::: AVAILABLE RECORDS :::

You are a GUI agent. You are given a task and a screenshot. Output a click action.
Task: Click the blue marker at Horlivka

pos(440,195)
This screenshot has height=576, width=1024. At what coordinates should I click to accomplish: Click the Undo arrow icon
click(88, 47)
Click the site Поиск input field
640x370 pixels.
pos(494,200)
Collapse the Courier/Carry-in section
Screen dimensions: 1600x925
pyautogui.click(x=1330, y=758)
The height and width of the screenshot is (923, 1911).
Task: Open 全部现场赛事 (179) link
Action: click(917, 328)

:::

● **TASK DIRECTIONS**: Copy, exactly as written, the lines above, beginning with the one that contains "640x370 pixels." and ending with the last.

● **EXERCISE RESULT**:
640x370 pixels.
pos(494,200)
Collapse the Courier/Carry-in section
Screen dimensions: 1600x925
pyautogui.click(x=1330, y=758)
The height and width of the screenshot is (923, 1911).
Task: Open 全部现场赛事 (179) link
Action: click(917, 328)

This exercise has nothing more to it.